TEXTE DE LECTURE

_ _ _ _

La première tâche qu’accomplisse Guillaume d’Ockam est une œuvre de simplification ; la Physique péripatéticienne reposait sur une trinité de notions ; la matière, la forme et la privation étaient, selon le langage d’Antonio d’Andrès, les trois principes de cette Physique. Ockam ramène cette trinité à une dualité ; sans pitié, il montre tout ce qu’il y avait d’illusoire et de purement verbal dans les considérations par lesquelles Aristote faisait, de la privation, un élément essentiel des choses[1]. « Il faut remarquer, dit-il[2], que, par êtres divers, Aristote entend diverses définitions exprimant une chose ; ces définitions équivalent à des mots divers, mais souvent ces mots divers supposent et désignent une même chose. Par ces êtres divers, homme et non-musicien, par exemple, il entend les deux définitions qui équivalent à ces deux mots : homme, et non-musicien ; mais ces deux mots remplacent le même objet, car c’est le même qui est homme et qui est non-musicien… La seule absence de la forme n’entraîne aucune pluralité en la matière, et de la présence de la forme, il ne résulte aucune pluralité autre que celle de la matière et de la forme. Puis donc que la forme, par son absence ou sa présence, rend suffisamment compte du changement, aucune pluralité n’est requise par ce changement, sinon que la forme ne soit pas, tout d’abord, présente en la matière, et qu’elle soit, ensuite, présente en cette même matière. Ces deux choses, la matière et la forme, suffisent, dès lors, à rendre compte du changement ; elles suffisent pour qu’en premier lieu, la matière soit dépourvue de la

  1. Guilhelmi de Ockam Op. laud., Pars I, capp. VIII, IX, X, XI, XII et XIII.
  2. Guilhelmi de Ockam Op. laud., Pars I, cap. XII ; éd. cit., fol. 4, coll. c et d.

_ _ _ _

LIGNES DE DONNÉES

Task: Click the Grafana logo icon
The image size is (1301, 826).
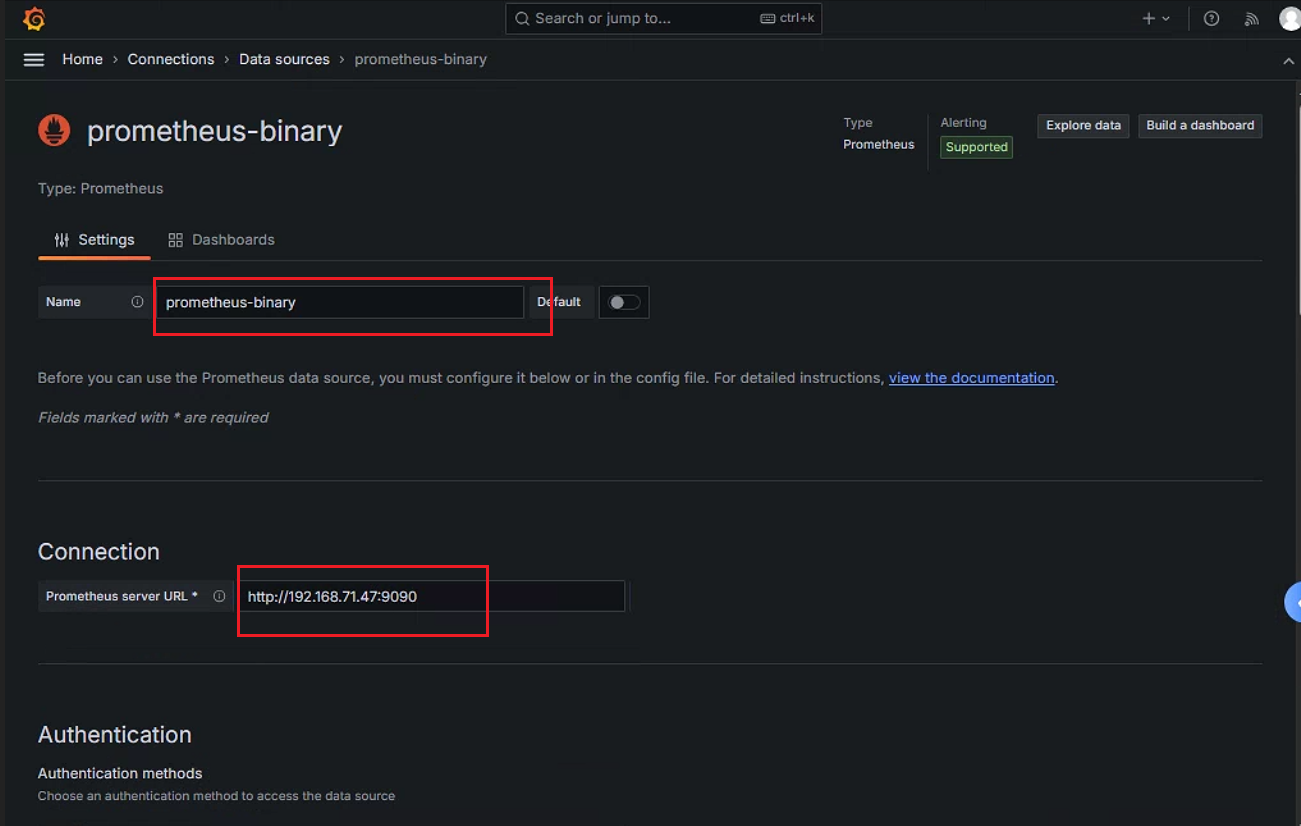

_ _ _ _

CONSIGNE
Recopiez le texte sur Guillaume d'Ockam entre « 1. Guilhelmi de » et « coll. c et d. » inclus, en substituant « Partie » à « Pars ».

CORRIGÉ
1. Guilhelmi de Ockam Op. laud., Partie I, capp. VIII, IX, X, XI, XII et XIII.
  2. Guilhelmi de Ockam Op. laud., Partie I, cap. XII ; éd. cit., fol. 4, coll. c et d.